Random thoughts by Heidi: Who in their right mind came up with the crazy idea to square up food products that are anything but square; then precisely and painstakingly cut them into shapes and sizes with names like brunoise, julienne, and battonet? Correct me if I’m wrong, but I’m pretty sure it was those guys from France. God love ‘em.

mise en place

Speaking of the French; on day 3 I was in the HUB with our team taking a snack break and I got up from the table and said, “I’m off to ‘place’”. This is short for mise en place, which means everything in its place. Chef Rigollet, (yes, he’s French), stopped me in my tracks and politely said, “It’s mise en place. If you’re going to use the terminology, use it correctly.” The next morning, he brought me a detailed, handwritten outline. He said he gave it to me because he wants me to succeed. It resides in my knife kit and I will cherish it forever.

Culinary school is humbling. There is so much to learn. If you don’t pack a big ol’ bag of humility in said knife kit, you won’t make it. Case in point ~ the fundamentals of mise en place that should have taken up uber space in my private little spongeville went missing. On day 5, I got cocky. I completed my marinade and prepped my veg for the grill; then, I large diced my root vegetables, made the glaze and got them in the oven. I figured I could start my braised red cabbage and catch up dicing the onion and apple as my bacon rendered. NOT! I got behind and screwed it up. Reaching into my kit, I pulled out a handful of humility and admitted my error to our Captain. He listened intently, gave me some insightful advice on discipline and said, “Good learn.” “Yes, Chef!”

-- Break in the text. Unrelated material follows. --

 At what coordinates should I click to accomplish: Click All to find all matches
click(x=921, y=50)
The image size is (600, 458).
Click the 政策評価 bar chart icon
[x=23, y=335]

“The New Knife Kits are Here!”

The new knife kits are here! The new knife kits are here! And not only that, I found my special purpose. I’m going back to school, Arizona Culinary Institute, to be exact – Boo Yea!! Classes start May 18th and I’ll be the one up front terrorizing my instructors.

Now, I know some of you may be shaking your heads and saying, “Aren’t you already a Chef?” Yes, I’ve exploited that moniker; but the fact of the matter is I’m just a REALLY good cook with big boobs and a nice smile. It’s opened doors…what can I say?

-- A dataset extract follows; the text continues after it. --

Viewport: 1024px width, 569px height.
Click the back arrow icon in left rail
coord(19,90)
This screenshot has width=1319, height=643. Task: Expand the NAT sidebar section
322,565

You know that lightning bolt simile? Well, about 2 months ago I was going through some old journals and found a magazine ad for Vanity Fair Lingerie with a message conveying love and appreciation of self as we grow older. The year was 1998 and I had just given birth to my daughter. I pondered what the hell I must have been thinking back then to have ripped this communique from its’ binding and tucked it away in my diary. After about 10 minutes of so called pondering, I still had no fricking clue. Then, I turned the page over and there was an advertisement for Culinary School. Que lightning strike!

Right then and there I applied to ACI. My best friend said, “Did you feel it through your whole body?” ABSOLUTELY! I’m still a bit charred and smoking, but anticipating every minute of my new adventure.

Attending ACI is not about becoming a certified (or certifiable) Chef; it’s about doing something just for me and for the pure and simple joy of it! I made the decision rather impetuously, yet was comfortable enough to know that it was the best one I could make for myself both personally and professionally. To be fully absorbed in a kitchen every day, learning from the exceptional team at ACI and doing what I love most makes me giddy.

I’m sure there will be challenges; in fact, I’m hoping to be challenged on a daily basis, because that’s what learning is all about. I’ve got quite a few of the basics down, but my knife skills suck and baking and pastry scares the crap out of me ~ too many rules!

I have absolutely no idea where this will take me and that, in and of itself, is the wonder! I do know that it can only elevate my comprehension in my favorite sandbox, fulfill a dream and enrich my life in so many ways. I’m pretty sure Chef Humphrey is up there shaking his head, chuckling a little and saying something like, “Are you kidding me? I’m not teaching Heidi Basics?” I’m sure you’ll be on my shoulder, Glenn!